There were tables down each side of the room, laden with what appeared to be food. It all looked like wobbly jelly. It looked like a regular big party, in an alien kind of way. Karl observed the room for a while from the mouth of the great curved hallway. Every now and then he noticed a being slipping out through a couple of doorways at the far end of the room. Each of the two doors had different symbols on them. Playing his hunch Karl worked his way across the room. No one seemed to be paying any attention to him. He made his way to the doors. "Door number one, or door number two?”, he thought. He followed a somewhat bloated looking alien through door number one. Sure enough, there were sinks and cubicles and mirrors, and the familiar sound of running water. A short time later, Karl emerged back into the main room, much relieved.
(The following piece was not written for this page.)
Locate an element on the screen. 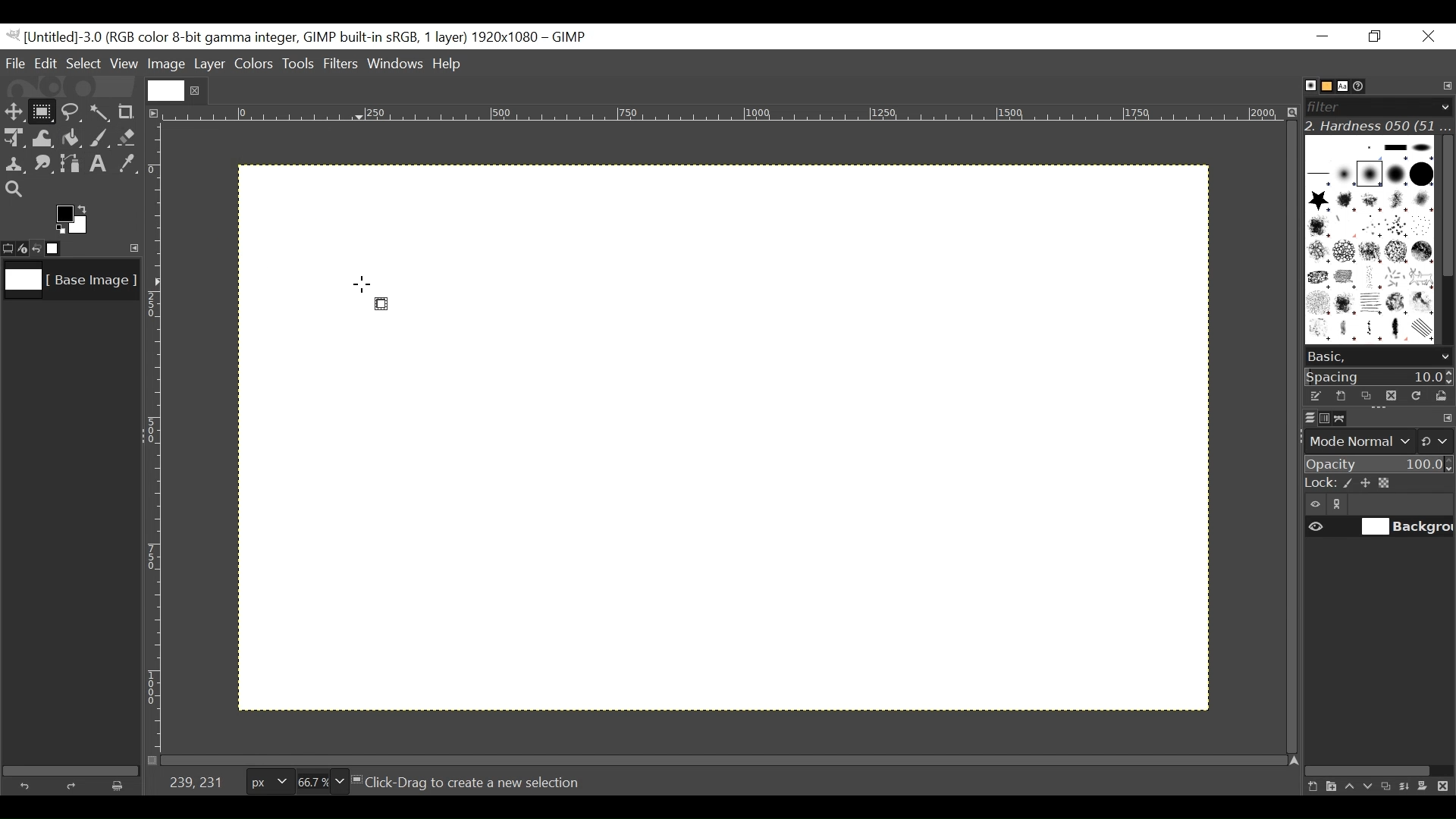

He was scanning the room, looking at all the little beings dancing, Elvis eating wobbly jelly at one side of the room, the beings looking down from a gallery over the hallway he'd come in through, the....... Elvis???!!!??? Yes, there he was towering over the little beings. The music had changed to something slow and vaguely melancholy. Karl hurried across the room, stepping on a few toes as he pushed his way through the crowd to where Elvis was wiping his chin with a rhinestone-encrusted cuff.
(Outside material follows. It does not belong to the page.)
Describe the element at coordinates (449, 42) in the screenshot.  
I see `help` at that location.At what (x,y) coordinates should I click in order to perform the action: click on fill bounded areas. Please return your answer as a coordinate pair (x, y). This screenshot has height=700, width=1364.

"Excuse me”, Karl said, "but are you Elvis Presley?” "Yes sir, that's me” replied the king. "What are you doing here?” "Hey man, this here's alien abduction central. These cats are checking us out, man. It's driving me nuts. I been here all day, and there ain't a TV in the whole joint.” "All day? But you've been, um, gone, for years!” "What do you mean?” "I mean this is 1997!” "Whoa, hold it right there. What are you saying? These guys just scooped me out of Graceland this morning.” "Well actually, um, everybody thinks you're dead. They make pilgrimages to your grave site and everything.” Elvis paled. "Man, I don't know what's creeping me out the most, you or this music. Hey DJ”, he yelled up at the gallery, "hold it right there. This don't move me, man. Play something real, real gone for a change.” Immediately the air was filled with a slapping rhythm. A shaft of light came down on Elvis and followed him as he moved to the center of the great room. The bass kicked in, and Elvis began to twitch.. Then a twangy guitar came in and Elvis began to sing. When he was done. he stood in the limelight holding a karate pose. The room erupted into thunderous applause. Elvis bowed, threw kisses around the room, saying "Thank you, thank you very much. You've been a wonderful bunch of aliens. you really have.”, and walked back to where Karl stood.

"Man they love me here”, said Elvis. "Yeah, well, um listen, Mr. Presley, sir. I think we need a plan, or we're never gonna get home again.” "You may be right, man. See, one time I was in this jam, in one of my movies you understand, and see there was these three bad guys, and what I did was...” But Elvis was interrupted by a huge explosion that shook the entire room. The lights flickered on and off , and aliens were making high-pitched squealing sounds, like frightened gerbils. The floor slanted crazily and everyone and everything started sliding down to one end. As Karl slipped on food that was now all over the floor he realized he hadn't even had a chance yet to see if anyone there knew where a guy could get a big non-fat no-whip mocha in a place like this.

Karl was now pressed against one wall, and he noticed a small window down around waist level. Stooping down, he braced himself and peered out. They were headed directly for a large sun. "We're gonna crash!” he yelled above the squealing. The sun loomed larger and larger. Karl could feel the temperature rising through the wall. It looked like curtains for Karl, Elvis, and the aliens, when suddenly....

Anyway, we just thought Helen Gone was a fun name.